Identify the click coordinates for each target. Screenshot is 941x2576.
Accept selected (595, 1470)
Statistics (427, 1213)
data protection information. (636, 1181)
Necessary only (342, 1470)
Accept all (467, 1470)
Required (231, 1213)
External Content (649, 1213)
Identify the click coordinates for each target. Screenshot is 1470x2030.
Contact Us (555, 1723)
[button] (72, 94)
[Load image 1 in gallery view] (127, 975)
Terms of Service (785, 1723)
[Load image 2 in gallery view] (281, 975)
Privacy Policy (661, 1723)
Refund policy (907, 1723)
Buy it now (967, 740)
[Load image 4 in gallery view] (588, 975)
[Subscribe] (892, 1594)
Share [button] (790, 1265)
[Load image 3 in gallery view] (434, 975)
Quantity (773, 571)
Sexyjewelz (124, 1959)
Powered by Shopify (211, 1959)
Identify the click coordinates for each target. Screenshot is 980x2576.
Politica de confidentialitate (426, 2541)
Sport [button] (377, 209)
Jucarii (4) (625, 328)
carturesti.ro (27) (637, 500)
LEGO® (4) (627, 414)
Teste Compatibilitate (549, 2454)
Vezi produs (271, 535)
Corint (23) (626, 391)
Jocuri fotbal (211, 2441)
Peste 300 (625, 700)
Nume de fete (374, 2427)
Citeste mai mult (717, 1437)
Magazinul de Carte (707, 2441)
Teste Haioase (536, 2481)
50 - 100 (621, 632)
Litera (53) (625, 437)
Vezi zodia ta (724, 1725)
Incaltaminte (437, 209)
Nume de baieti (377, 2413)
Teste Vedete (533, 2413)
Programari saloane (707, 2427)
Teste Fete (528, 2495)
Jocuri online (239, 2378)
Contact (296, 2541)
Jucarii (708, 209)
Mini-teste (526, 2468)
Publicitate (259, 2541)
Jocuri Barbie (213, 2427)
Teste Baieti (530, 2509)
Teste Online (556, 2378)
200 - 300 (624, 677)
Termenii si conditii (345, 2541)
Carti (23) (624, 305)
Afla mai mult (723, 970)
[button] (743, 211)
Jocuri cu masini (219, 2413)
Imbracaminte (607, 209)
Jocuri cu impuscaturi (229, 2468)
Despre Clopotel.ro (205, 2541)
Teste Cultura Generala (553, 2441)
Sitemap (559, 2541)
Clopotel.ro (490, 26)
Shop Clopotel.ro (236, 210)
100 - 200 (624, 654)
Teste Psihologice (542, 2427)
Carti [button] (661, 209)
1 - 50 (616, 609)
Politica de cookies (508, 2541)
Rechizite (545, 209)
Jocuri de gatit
----
> [What you should do]: Every line above from the line with "LEGO® (4) (627, 414)" to the line with "Carti (23) (624, 305)", both included, must be reproduced exactly, and no other line may appear.

> [Your solution]:
LEGO® (4) (627, 414)
Teste Compatibilitate (549, 2454)
Vezi produs (271, 535)
Corint (23) (626, 391)
Jocuri fotbal (211, 2441)
Peste 300 (625, 700)
Nume de fete (374, 2427)
Citeste mai mult (717, 1437)
Magazinul de Carte (707, 2441)
Teste Haioase (536, 2481)
50 - 100 (621, 632)
Litera (53) (625, 437)
Vezi zodia ta (724, 1725)
Incaltaminte (437, 209)
Nume de baieti (377, 2413)
Teste Vedete (533, 2413)
Programari saloane (707, 2427)
Teste Fete (528, 2495)
Jocuri online (239, 2378)
Contact (296, 2541)
Jucarii (708, 209)
Mini-teste (526, 2468)
Publicitate (259, 2541)
Jocuri Barbie (213, 2427)
Teste Baieti (530, 2509)
Teste Online (556, 2378)
200 - 300 (624, 677)
Termenii si conditii (345, 2541)
Carti (23) (624, 305)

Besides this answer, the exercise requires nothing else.